My job has allowed me to travel to some of the continent’s most remarkable locations, but nothing quite prepared me for the raw, dramatic landscapes of Namibia. From the shimmering salt-pans of Etosha National Park to the rust-red sand dunes of Sossusvlei, it was impossible not to stop for a photo at every turn in the road and soak up the intense earthy colours of reds, oranges and browns. The harsh scenery of the Skeleton Coast was perhaps the most striking with its haunting beauty. They say a flying safari is the best way to see this notoriously inaccessible corner of Namibia. Only from the skies can you truly grasp the full magnitude of this hostile yet mesmerising environment with its towering dunes, barren shores and crashing waves of the Atlantic Ocean.

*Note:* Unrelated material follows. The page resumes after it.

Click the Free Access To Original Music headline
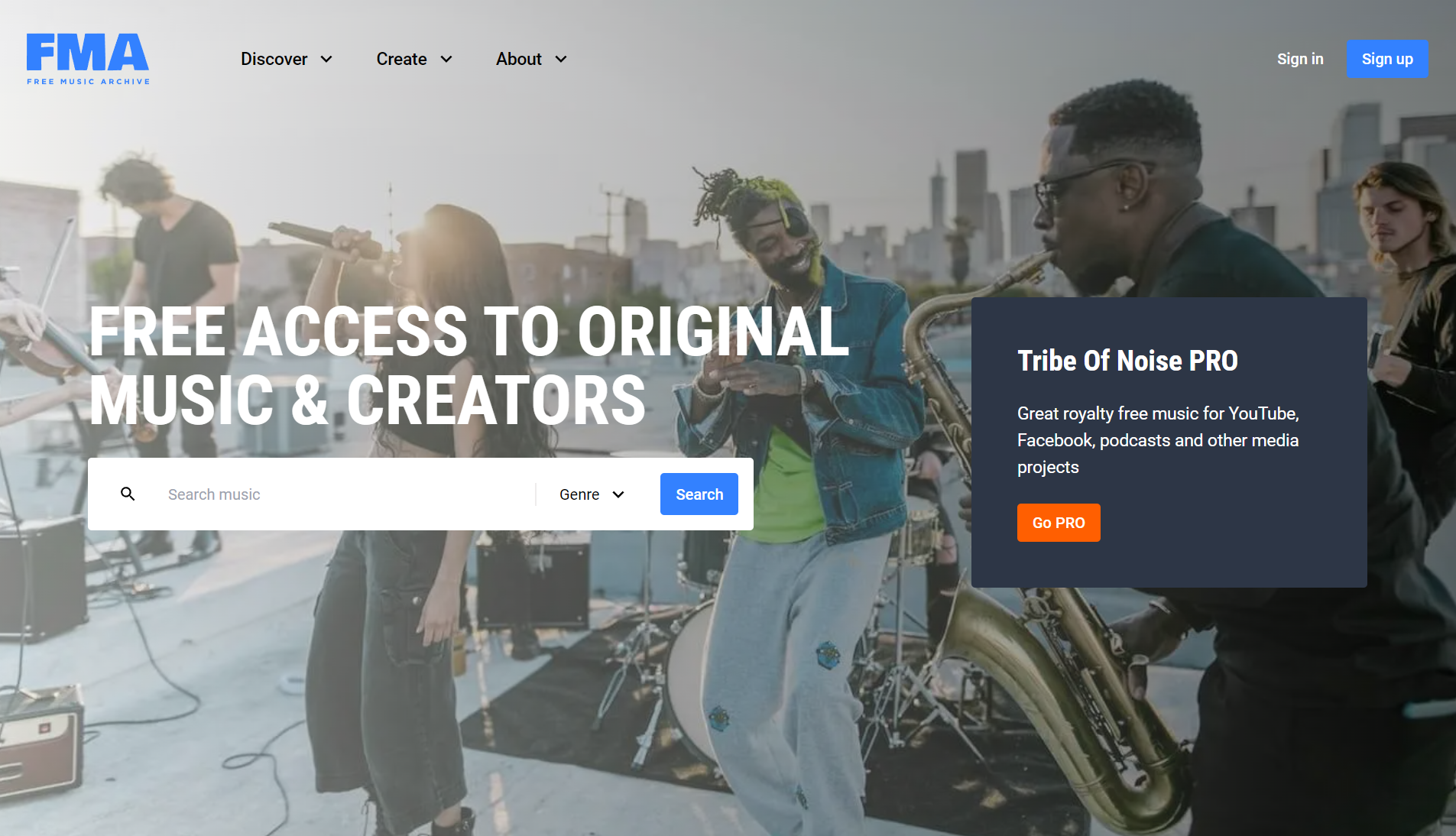click(x=469, y=365)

There is no debate as to why this corner of Namibia acquired such an eerie name. Furthermore, the lack of accessibility to the Skeleton Coast means that there is only one permanent lodge (the formerly mentioned Shipwreck Lodge) in the Skeleton Coast National Park itself. So, whether you are flying or driving, you can be pretty certain that you are unlikely to encounter a single other person other than those staying in the lodge. Talk about social distancing.
The vast majority of experiences within the country can also be relatively secluded, providing you have the right guide. One of my most memorable days was in Damaraland, an area characterised by rugged rock formation, ancient bushmen rock art and desert-adapted elephant and black rhino. I was told by my guide that today we would be tracking the desert elephant, an activity that could take the best part of the day and even then, the desired result was not guaranteed. There are no national parks in Damaraland, leaving the elephants to roam freely, often covering distances of up to 70km a day in search of food and water. This was not a game drive in Etosha and I certainly wouldn’t be ticking off the Big 5. In fact, though lion, cheetah and giraffe also inhabit the area, it was quite possible that the only pictures I would be taking would be of the spectacular mountainous scenery – which in actual fact was entirely worth coming for alone.
Fortunately, I was in good hands. My guide was an expert in the movements of desert elephants and unlike my experience in game reserves elsewhere, he was not relying on walkie-talkies or indeed following the vehicles from other camps. Through his superb knowledge of these gentle giants and highly skilful tracking skills, we were able to enjoy a viewing of these gracious creatures in complete solitude. It was like nothing I had experienced before. The elephants were more inquisitive than the savannah elephants I am used to, and it was an absolute joy to watch the younger males show off and play only metres from our vehicle. It was the most humbling wildlife experience I have witnessed, in a country that would not usually be so well acknowledged for its game viewing.
Namibia isn’t going to offer you the same experience as a safari in Botswana or Kenya. What it does offer is other-worldly landscapes, ancient cultures and incredibly rewarding wildlife experiences. As one of the least densely populations on earth, there is no better time to visit this land of endless horizons, natural beauty and fascinating culture. Few other places will make you feel as though you are the only person on earth.